Sustainability Values Mapping Process
For further details, contact Dr Laura Stocker, Curtin University Sustainability Policy (CUSP) Institute (Declan's mum)
Sustainability Values Mapping Process
The purpose of sustainability values mapping project is:
- to identify and understand what aspects of our place sustain our children and what in turn they support or care for;
- to map these values;
- to identify ‘hot-spots’ or special places;
- to share our experiences with other schools in the cluster.
The sustainability values mapping process:
- is underpinned by ideas of what nourishes children and what gives them strength; and how they in turn care for their special places;
- is about sustainability so is much broader than an environmental approach;
- is about drawing out from children about their own experiences and knowledge, and building on that with discussions, excursions, elders’ stories and interviews;
- builds on previous projects;
- needs to be interpreted by teachers to suit the ages and needs of their classes;
- works with the layers of a place, which allow for critical analysis and synthesis - cultural, social, ecological, economic;
- can incorporate poems, photos, stories, pictures;
- has six steps –
- choosing a base map,
- walking/riding around the place with the map;
- developing the 4 overlay maps;
- putting them all together;
- developing a composite map to highlight the sustainability hotspots;
- making an interactive digital version.
UN Decade of Education for Sustainability
The UN Decade of Education for Sustainability runs from January 2005 - January 2010. It builds on the UN Sustainable Development process that began in 1972. It also builds on the environmental education movement.
UN definition of SD
The UN definition of sustainable development is “development that meets the needs of the present without compromising the ability of future generations to meet their own needs” (WCED, 1990)
Formal sustainability values include:
- Integration of dimensions in decision-making: social, cultural, ecological, economic
- Indigenous rights
- Participation and self-determination
- Local - global interactions
For the purposes of working with young children, we considered the above values in terms of their rights and responsibilities to a place.
Right to be sustained
- To be nourished
- To be strengthened
- To be cared for
Responsibility to sustain
- Caring for each other - going along together
- Stewardship of local places - caring for country
These values also relate to the National Framework values of
- Understanding, tolerance and inclusion
- Care and compassion
Layers of place
In this process we use the idea of layers of place to deconstruct the reconstruct our understanding of place.
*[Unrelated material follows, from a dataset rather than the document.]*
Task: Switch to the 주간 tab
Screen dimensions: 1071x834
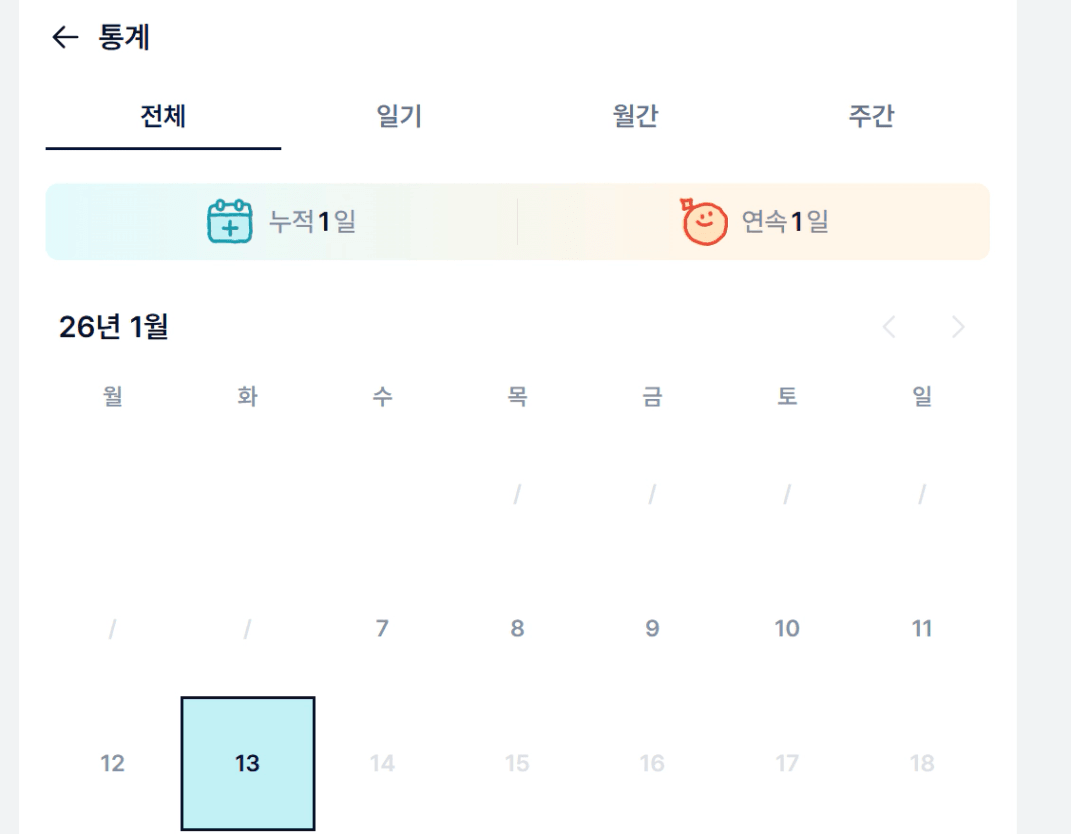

The layers are:
- social and
Where these layers interact and synergise we call ‘sustainability hotspots’.
We may think of them simply as ‘special places’. Of course, the real world is not literally in 4 layers.
The ecological layer consists of:
- The biological world: ecosystems, plants and animals
- The physical elements: water, geology.
It includes beaches, rivers, bushland, welands, sky.
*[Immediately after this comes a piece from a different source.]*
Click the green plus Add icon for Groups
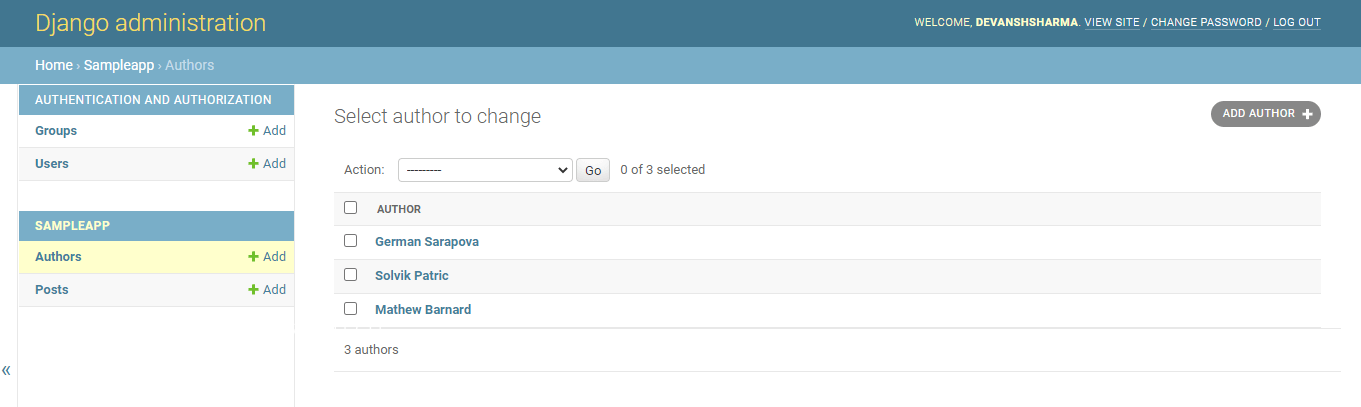The width and height of the screenshot is (1361, 407). [254, 131]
The social layer consists of:
- Where and how people organise to meet their needs
- Where and how do people belong?
It includes hospitals, police stations, train/bus stations, markets, cafes.
The economic layer consists of:
- Where and how people earn livelihoods
- Where and how people spend money
- Technology used to generate wealth
- Life cycle of production, consumption, waste disposal.
It includes shops, malls, industrial areas, offices, ports, farms and gardens, mines, recycling centres, rubbish dumps.
The cultural layer consists of:
- Where and how people make meaning of their world
- Where and how they express that meaning to themselves and to others.
It includes art galleries, sacred sites, theatres, parks, cafes, markets, dance and music venues.
Juice of sustainability
In looking for sustainability we ask:
- How do the layers interact and synergise?
- How does the place sustain us and how do we sustain the place?
Mapping Exercise - Stages
- Choose a base map of your area
- Walk or ride around the place you are looking at
- Use 4 transparent plastic overlays and mark the cultural, social, ecological and economic features on them (separately)
- Superimpose them all on the base map by putting all the transparencies over the base map
- Look for sustainability hotspots - that is, where features from all or several layers coincide
- Develop final composite map (perhaps as a digital map) and attach including photos, poems, drawings, comments.